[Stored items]
::::
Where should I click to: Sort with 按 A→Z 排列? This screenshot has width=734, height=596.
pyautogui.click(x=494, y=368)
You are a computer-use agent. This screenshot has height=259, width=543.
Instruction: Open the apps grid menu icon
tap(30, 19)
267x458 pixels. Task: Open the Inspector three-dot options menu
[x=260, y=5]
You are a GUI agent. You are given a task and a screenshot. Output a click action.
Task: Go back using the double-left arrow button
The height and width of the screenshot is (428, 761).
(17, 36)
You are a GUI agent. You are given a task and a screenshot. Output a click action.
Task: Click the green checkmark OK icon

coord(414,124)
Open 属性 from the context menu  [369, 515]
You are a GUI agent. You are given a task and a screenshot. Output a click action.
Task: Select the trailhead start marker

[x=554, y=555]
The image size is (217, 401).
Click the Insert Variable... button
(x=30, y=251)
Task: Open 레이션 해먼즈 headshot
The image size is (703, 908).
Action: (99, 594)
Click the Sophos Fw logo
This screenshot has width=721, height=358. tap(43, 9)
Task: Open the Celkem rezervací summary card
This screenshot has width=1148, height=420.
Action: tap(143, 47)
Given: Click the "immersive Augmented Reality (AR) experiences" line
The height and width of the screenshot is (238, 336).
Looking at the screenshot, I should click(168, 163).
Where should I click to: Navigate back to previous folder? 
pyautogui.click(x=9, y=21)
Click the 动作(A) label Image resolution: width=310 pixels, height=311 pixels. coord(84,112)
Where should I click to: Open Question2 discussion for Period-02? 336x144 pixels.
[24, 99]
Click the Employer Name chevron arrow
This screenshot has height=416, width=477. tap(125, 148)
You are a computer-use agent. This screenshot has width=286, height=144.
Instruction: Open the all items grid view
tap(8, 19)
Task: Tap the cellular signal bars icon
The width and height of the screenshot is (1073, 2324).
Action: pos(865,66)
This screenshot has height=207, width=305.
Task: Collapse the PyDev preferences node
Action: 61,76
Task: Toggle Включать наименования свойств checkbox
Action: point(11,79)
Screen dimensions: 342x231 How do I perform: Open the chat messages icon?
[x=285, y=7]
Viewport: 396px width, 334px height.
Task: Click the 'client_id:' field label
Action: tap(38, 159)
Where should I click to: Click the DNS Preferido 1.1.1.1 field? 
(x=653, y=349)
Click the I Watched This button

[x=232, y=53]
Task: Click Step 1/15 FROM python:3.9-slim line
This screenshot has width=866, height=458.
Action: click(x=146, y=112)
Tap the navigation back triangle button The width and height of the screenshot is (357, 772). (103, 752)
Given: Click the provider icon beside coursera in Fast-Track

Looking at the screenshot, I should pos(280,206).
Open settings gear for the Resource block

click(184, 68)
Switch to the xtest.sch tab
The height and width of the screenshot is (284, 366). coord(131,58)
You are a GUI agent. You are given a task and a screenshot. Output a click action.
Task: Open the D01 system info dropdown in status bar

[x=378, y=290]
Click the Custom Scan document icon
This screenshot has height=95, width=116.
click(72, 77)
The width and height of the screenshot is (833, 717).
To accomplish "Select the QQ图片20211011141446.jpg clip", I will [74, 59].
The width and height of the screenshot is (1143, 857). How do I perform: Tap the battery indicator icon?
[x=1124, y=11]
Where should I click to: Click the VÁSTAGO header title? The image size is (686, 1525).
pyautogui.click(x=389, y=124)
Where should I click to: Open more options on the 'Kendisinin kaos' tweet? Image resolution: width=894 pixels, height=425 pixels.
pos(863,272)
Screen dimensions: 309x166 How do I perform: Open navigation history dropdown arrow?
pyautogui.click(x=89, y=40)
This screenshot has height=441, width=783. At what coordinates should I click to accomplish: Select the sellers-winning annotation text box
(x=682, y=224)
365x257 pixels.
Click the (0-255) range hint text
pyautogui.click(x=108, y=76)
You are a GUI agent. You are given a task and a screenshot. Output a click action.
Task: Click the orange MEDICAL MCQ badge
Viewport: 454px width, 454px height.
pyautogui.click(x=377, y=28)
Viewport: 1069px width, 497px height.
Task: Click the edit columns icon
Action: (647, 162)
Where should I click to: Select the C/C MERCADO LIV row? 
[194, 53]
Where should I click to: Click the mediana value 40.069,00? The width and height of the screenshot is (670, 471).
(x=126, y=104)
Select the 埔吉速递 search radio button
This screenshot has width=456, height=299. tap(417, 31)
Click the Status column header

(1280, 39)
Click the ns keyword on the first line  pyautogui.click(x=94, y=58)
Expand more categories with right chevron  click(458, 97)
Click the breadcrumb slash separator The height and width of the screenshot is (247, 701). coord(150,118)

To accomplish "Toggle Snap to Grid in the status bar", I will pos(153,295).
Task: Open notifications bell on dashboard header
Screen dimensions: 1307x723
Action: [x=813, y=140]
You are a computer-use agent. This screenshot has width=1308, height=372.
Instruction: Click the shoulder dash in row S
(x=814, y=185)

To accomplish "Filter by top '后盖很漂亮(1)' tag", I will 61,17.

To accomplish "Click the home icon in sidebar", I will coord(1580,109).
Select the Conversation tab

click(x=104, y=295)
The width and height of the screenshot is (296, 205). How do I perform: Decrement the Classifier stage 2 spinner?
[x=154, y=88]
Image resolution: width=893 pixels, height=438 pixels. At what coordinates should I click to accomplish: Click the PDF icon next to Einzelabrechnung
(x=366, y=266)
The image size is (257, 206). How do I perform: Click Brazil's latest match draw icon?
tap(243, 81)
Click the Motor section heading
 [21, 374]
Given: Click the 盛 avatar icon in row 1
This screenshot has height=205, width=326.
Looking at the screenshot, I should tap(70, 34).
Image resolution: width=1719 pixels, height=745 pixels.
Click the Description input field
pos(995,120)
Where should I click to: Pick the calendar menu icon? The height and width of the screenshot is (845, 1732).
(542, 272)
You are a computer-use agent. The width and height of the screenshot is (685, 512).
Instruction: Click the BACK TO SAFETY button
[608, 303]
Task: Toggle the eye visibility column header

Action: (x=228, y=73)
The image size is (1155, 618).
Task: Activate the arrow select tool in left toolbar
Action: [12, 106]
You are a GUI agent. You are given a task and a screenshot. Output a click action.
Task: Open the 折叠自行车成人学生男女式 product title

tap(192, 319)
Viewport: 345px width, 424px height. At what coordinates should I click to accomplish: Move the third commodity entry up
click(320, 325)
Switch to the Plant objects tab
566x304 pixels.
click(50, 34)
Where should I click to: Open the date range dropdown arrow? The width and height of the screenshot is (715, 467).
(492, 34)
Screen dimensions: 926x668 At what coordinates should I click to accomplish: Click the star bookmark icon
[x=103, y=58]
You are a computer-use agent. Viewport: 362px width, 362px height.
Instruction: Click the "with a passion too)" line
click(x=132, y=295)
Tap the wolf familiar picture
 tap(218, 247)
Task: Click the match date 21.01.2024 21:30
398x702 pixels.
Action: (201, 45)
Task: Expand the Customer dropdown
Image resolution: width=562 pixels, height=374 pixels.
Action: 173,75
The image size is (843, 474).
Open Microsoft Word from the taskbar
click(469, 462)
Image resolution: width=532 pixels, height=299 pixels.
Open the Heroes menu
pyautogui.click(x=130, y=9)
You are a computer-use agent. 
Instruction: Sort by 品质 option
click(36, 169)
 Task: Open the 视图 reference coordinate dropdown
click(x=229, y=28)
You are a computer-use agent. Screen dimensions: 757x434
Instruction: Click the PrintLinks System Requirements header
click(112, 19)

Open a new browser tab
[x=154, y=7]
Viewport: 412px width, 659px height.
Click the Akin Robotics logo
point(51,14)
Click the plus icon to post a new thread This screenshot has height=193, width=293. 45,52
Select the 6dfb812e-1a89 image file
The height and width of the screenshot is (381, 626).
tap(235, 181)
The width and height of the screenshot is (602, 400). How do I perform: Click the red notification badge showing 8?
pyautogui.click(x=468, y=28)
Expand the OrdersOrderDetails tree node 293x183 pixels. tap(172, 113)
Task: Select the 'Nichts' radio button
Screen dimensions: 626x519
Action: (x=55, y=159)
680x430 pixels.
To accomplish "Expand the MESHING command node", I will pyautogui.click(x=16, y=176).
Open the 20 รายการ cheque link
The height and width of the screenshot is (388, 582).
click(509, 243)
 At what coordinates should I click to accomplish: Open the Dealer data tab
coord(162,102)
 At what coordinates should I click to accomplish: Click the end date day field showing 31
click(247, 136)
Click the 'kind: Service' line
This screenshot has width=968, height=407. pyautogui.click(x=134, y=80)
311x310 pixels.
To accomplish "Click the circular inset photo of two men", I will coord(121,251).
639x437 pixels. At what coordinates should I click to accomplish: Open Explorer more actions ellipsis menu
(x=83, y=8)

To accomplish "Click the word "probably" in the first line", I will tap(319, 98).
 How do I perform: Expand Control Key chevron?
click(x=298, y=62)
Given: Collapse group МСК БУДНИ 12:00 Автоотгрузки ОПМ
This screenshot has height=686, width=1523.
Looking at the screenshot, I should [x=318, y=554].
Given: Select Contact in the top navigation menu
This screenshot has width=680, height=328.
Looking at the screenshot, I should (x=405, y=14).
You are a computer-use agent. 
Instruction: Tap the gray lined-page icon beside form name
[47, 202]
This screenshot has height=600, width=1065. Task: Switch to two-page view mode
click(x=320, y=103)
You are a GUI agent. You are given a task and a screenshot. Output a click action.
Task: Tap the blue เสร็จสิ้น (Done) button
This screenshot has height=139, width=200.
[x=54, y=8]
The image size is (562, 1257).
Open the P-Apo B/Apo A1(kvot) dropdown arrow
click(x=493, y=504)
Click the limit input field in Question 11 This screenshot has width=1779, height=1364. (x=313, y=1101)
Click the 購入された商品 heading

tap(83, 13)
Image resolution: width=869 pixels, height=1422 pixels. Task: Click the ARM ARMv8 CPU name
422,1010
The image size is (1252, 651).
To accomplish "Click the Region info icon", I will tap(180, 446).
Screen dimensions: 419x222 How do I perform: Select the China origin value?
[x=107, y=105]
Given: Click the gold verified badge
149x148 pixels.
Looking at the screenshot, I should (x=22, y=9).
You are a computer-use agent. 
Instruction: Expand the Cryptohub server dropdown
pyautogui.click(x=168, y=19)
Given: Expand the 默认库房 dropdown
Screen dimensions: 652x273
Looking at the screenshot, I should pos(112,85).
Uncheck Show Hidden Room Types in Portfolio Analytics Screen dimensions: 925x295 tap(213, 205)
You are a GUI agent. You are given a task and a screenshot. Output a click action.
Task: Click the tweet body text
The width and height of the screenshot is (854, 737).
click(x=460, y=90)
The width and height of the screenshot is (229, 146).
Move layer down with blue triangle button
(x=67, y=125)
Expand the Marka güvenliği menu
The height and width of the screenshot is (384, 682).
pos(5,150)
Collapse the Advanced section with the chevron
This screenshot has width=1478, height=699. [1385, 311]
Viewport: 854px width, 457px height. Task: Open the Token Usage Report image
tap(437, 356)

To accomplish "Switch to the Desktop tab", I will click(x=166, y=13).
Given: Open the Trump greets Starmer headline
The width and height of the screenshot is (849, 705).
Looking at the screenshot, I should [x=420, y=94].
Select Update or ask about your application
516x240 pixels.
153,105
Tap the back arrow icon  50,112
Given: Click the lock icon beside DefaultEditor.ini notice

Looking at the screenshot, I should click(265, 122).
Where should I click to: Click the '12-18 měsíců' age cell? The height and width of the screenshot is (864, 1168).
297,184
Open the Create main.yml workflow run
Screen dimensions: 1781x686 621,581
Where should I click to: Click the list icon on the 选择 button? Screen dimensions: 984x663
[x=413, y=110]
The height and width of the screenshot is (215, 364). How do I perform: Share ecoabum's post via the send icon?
::::
TASK BRIEF — The reply is to be one number, the count of lines in the records above that contain "post".

WRITTEN SOLUTION — 2